さらに消費税の矛盾を指摘しておこう。そもそも、これの導入に当たっては、政権にも後ろめたさはあったのである。公共的な消費については適用しないとした。典型は診療費である。しかし、医療機関も備品から検査機器まで多くの消費をしている。その都度、消費税を払っている。通常ならこれらは“診療価格”に織り込むことで受診者(消費者)から回収できるのだ。しかし、医療機関はそれが出来ない。それも影響して経営に行き詰る医療機関も少なくないのである。「消費税は社会福祉費用に充てる」というなら、これは根本矛盾ではないのか。
さらには、よく指摘されることだが、下請け企業などは、発注先企業に対して消費税を上乗せしにくいという取引風土がある。消費税負担だけがあって消費者からは取りにくいという現実は、多くの小売店の現実でもある。競争が激しく価格が上げにくい中で消費税を請求するには、本体価格をそれなりに安くしなければならない。価格競争力のない小規模事業者ほどこの傾向は強いのだ。
今、各党の言いぶりを聞いていると、税負担を少なくするというサービス精神あふれるものだ。
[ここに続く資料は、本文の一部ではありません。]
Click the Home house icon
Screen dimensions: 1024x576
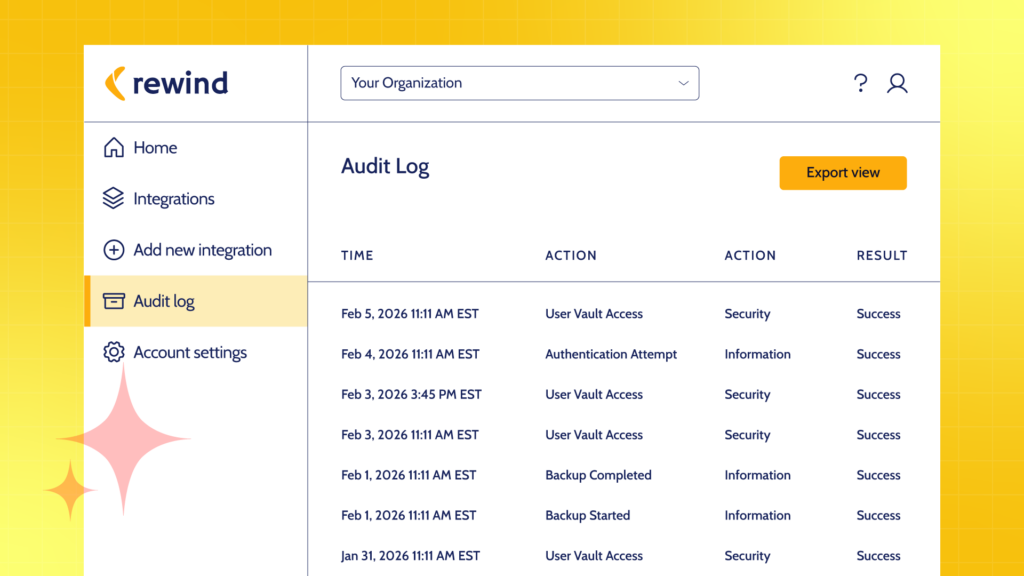(114, 148)
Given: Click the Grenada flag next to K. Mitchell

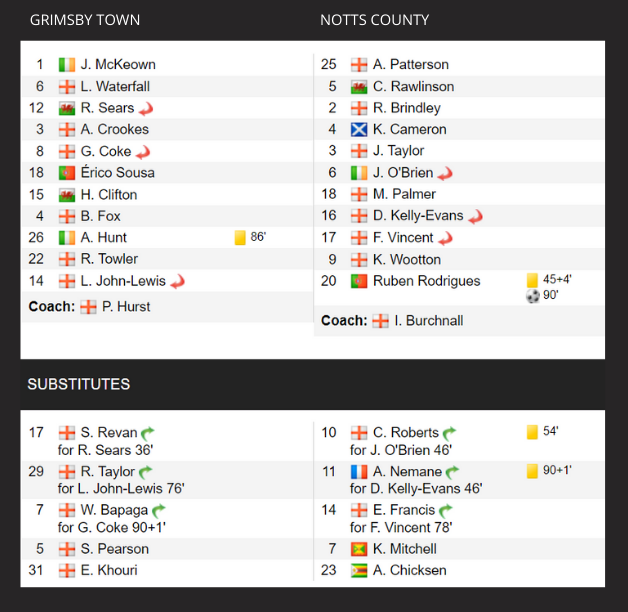Looking at the screenshot, I should pos(359,549).
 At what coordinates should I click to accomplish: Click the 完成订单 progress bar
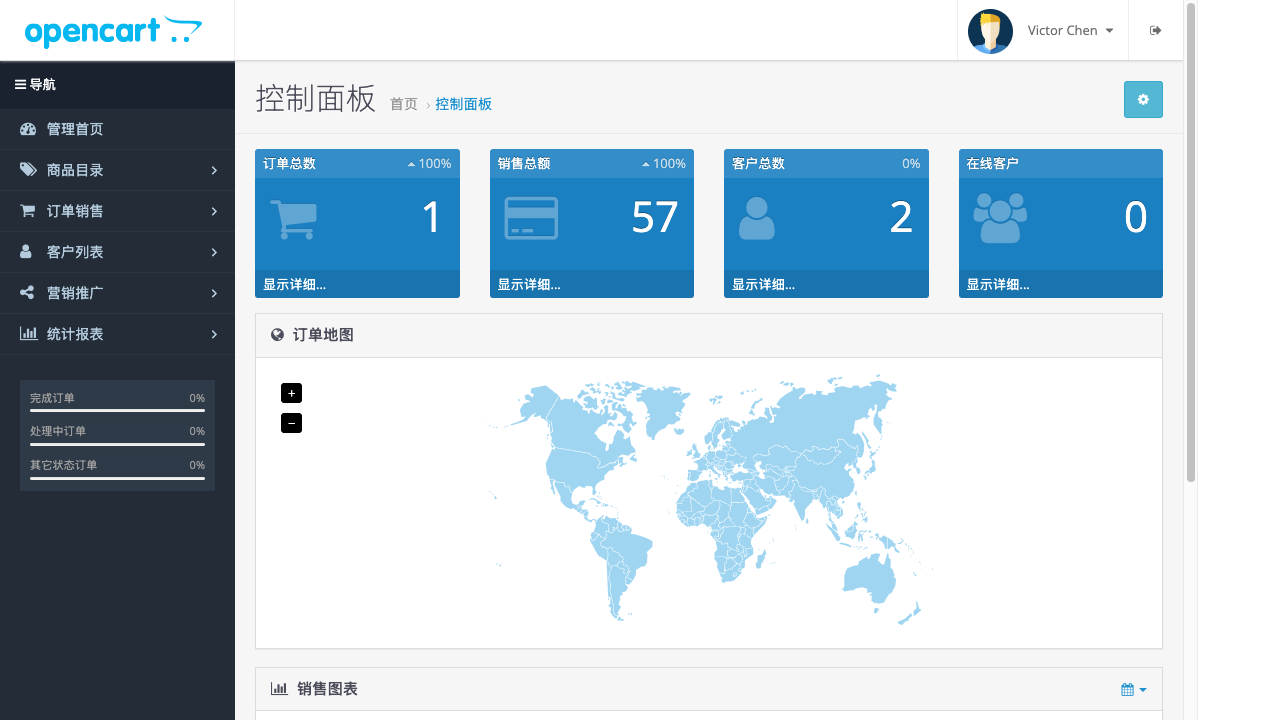[x=117, y=410]
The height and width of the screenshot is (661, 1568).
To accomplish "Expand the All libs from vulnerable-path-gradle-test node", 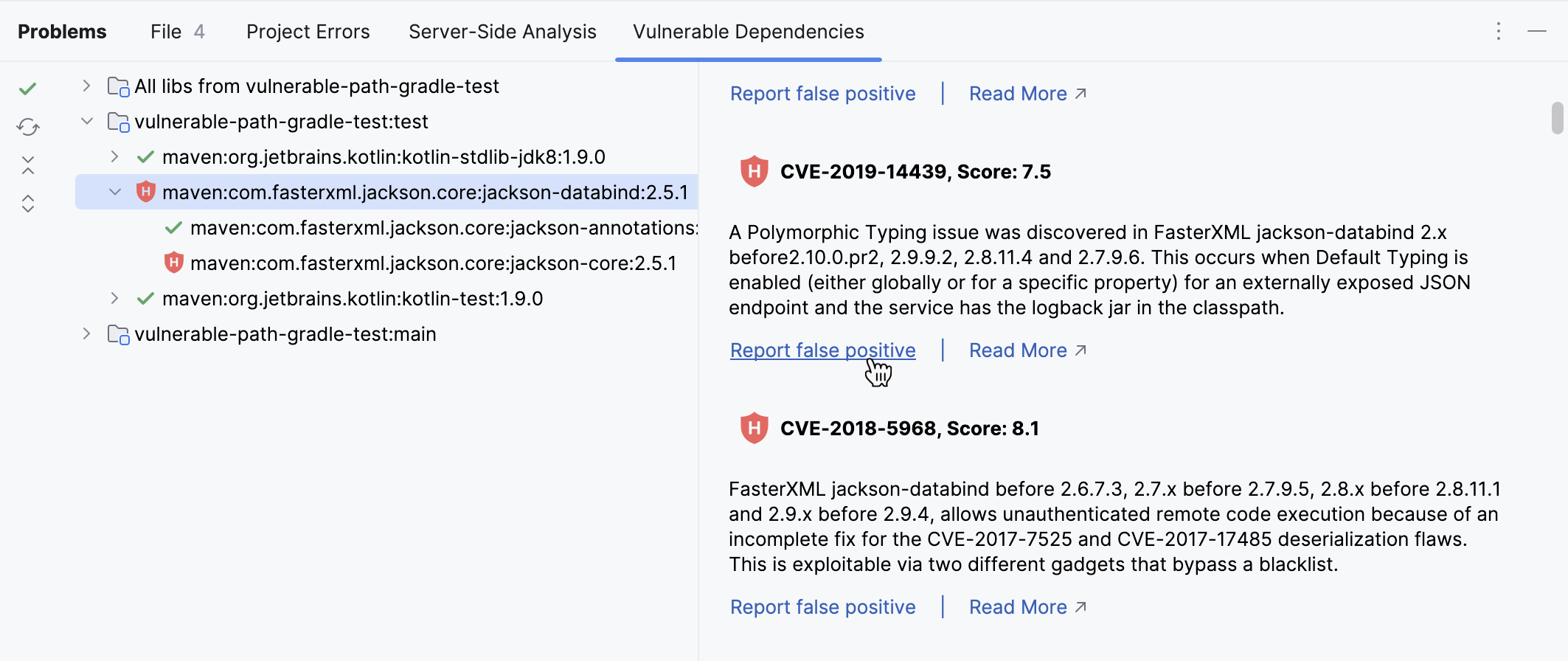I will click(x=86, y=86).
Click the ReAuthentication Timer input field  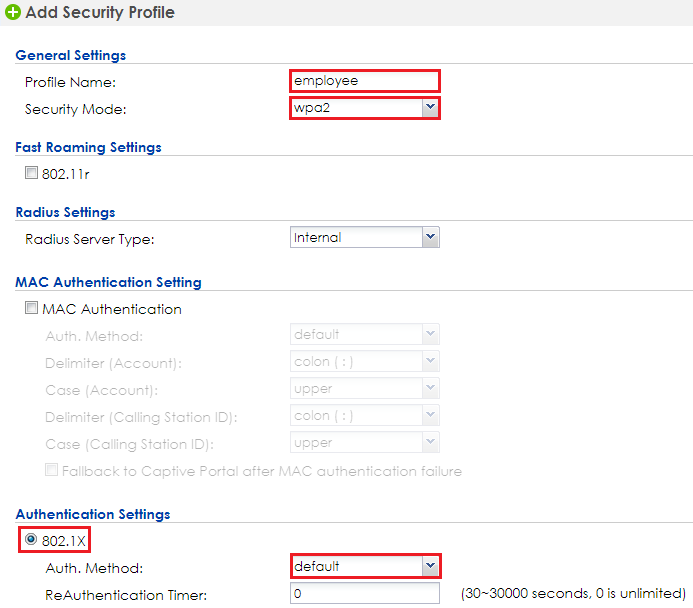coord(365,593)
しかし、誰かが減税分を負担してくれるという楽観論ではリアリティに欠ける。今こそ消費税の構造的欠陥ともいうべき性格に切り込まねばならない。今後、この税を引き下げるという案を出す時には常に所得税や法人税という基幹税に代えれば、どの程度の負担になるかを議論の原則にするがよかろう。
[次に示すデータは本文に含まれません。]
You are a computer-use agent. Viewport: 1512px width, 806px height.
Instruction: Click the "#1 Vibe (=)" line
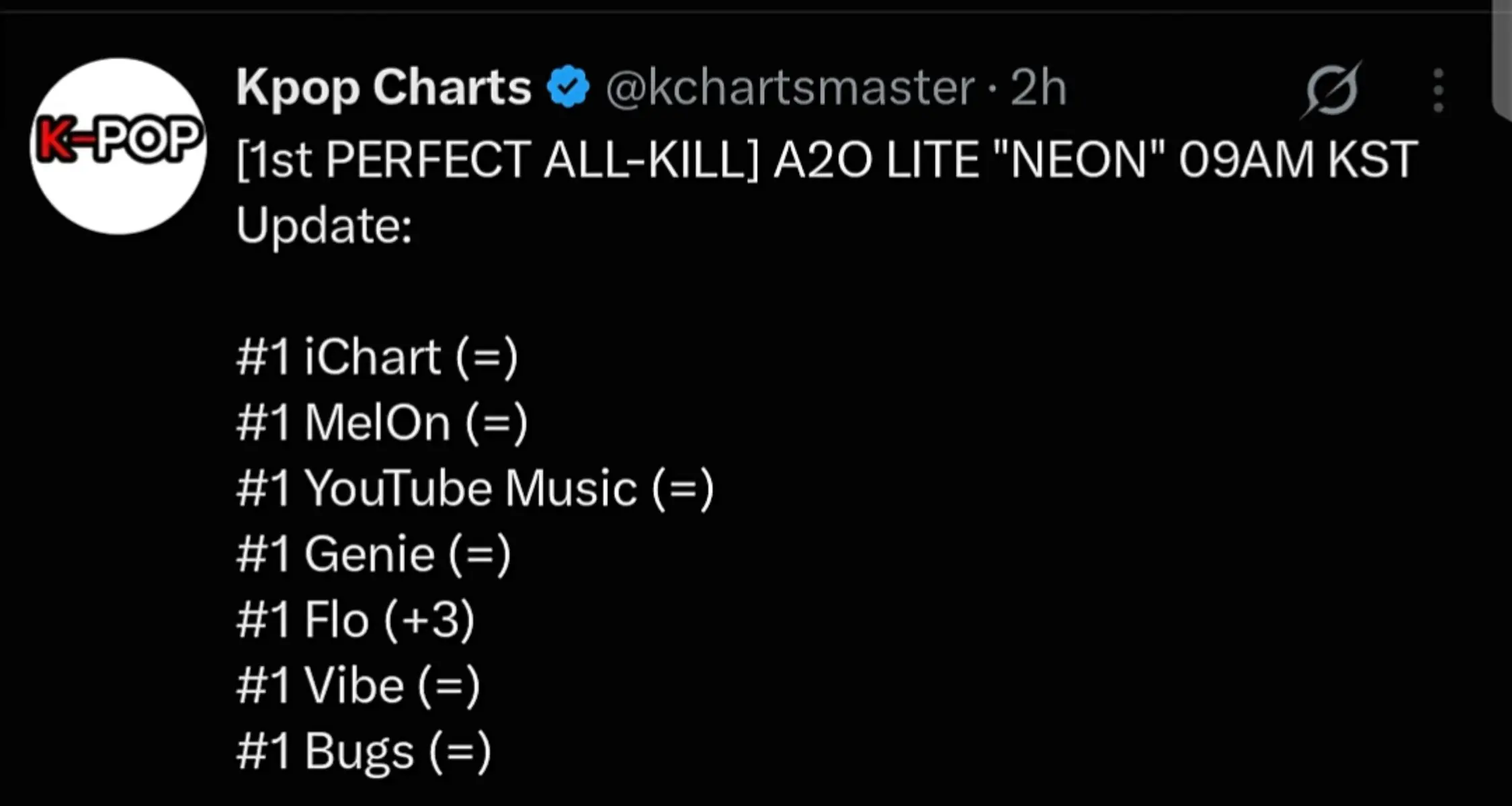pos(358,686)
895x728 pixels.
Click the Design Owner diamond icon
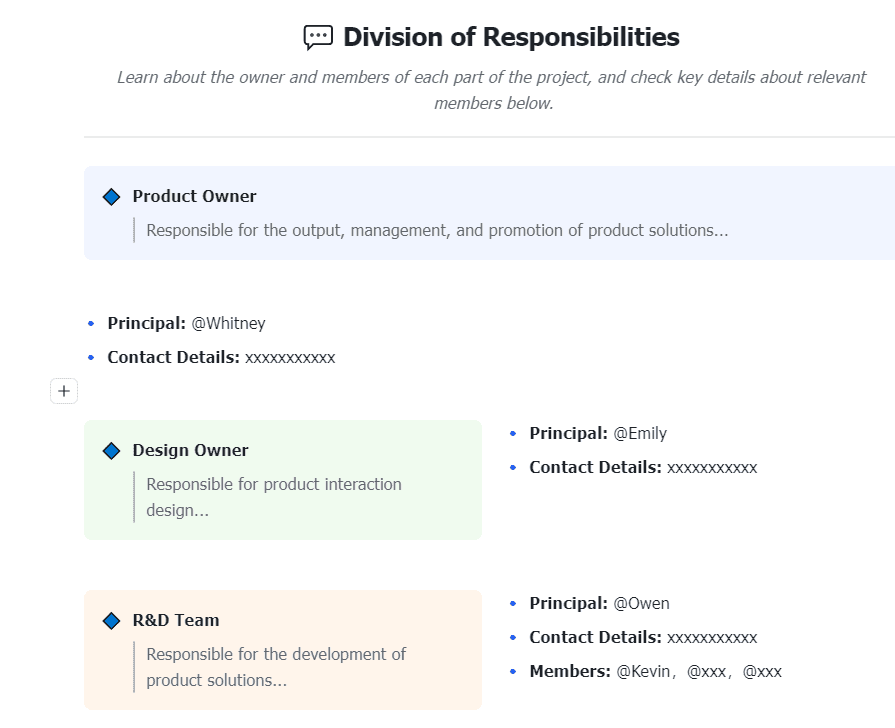point(111,451)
社会保障費のような自然増が避けられない歳出項目に加えて、新たな歳出膨張とも言うべき軍事費を対GDP比2%に持っていくという頭の痛い問題がある。これを高市首相は前倒しして今年度で達成するという。そのためにまさか消費税率を上げるとは言うまいが、どこから原資をもってくるというのだろう。いくつもある中身の不明瞭な特別会計にそれだけの“剰余金”が眠っているというのだろうか。それなら結構かもしれないが、“そんなカネがあるなら国民に戻してくれ”と言いたくもなる。国家として必須のコストはどれほど削っても削り切れない以上、どこかの他国が代わって負担してくれるはずもなく、自国で何とか賄っていくしかない。とすればすべてのコストは所得税と法人税に還元して論じるようにすれば分かりやすい。つまり正味の国民負担がどの程度になるかを明確にし、それを負担できるようにするには、“成長“しかないのである。税体系をますます複雑化し、国民に分からないうちに課税しようとする手はもう止めるべきだ。国民民主党が言った“手取りを増やす”というスローガンがあれほどアピールしたのは、税と社会保障費がやたらに大きく負担感が強いことを、多くの国民が実感していたからではないのか。
税の大原則は、フェアであることとシンプルであることだ。所得税と法人税という基幹税にまとめれば単純になる。その累進度合いを調整することで公平感も維持される。後は相続税といった一次的な課税や不動産税、さらには株式譲渡益や配当益といった資産課税をどうするかという課題が残る。“持つ者”の努力としての資産に課す税は、教育等、国の未来を築く事業の原資とすればどうか。納税者に成功者として国の将来を担う誇りがめばえはしないか。納税とは国家事業への参画に他ならないからだ。税を集約すれば、多くの国民は自分がいくら社会コストを負担しているのか明確に意識出来る。そこから生じる納税意識は、社会的責任の覚醒に繋がり税の使途への深い問題意識に繋がる。国防費を増やす必要があるなら中身を厳しく見極めることにもなろう。制度疲労を起こしつつある社会保障費は、国民ひとりひとりの生涯負担の観点から保険コストとして再認識されることが重要なのだ。そうなれば、北欧の国々に見られるように、“税や社会保険料を収めることは自分の将来を安全にすることだ”という意識が生じるだろう。そして何よりも重要なのは、国民の幸福は“経済成長”なくしてはあり得ないという認識が共有されることである。意外にこれが成長戦略に寄与する。社会主義との最も大きな違いと言っていい。国民に前向きな意識が生まれる出発点として、今こそ叫ぼう。さらば! 消費税。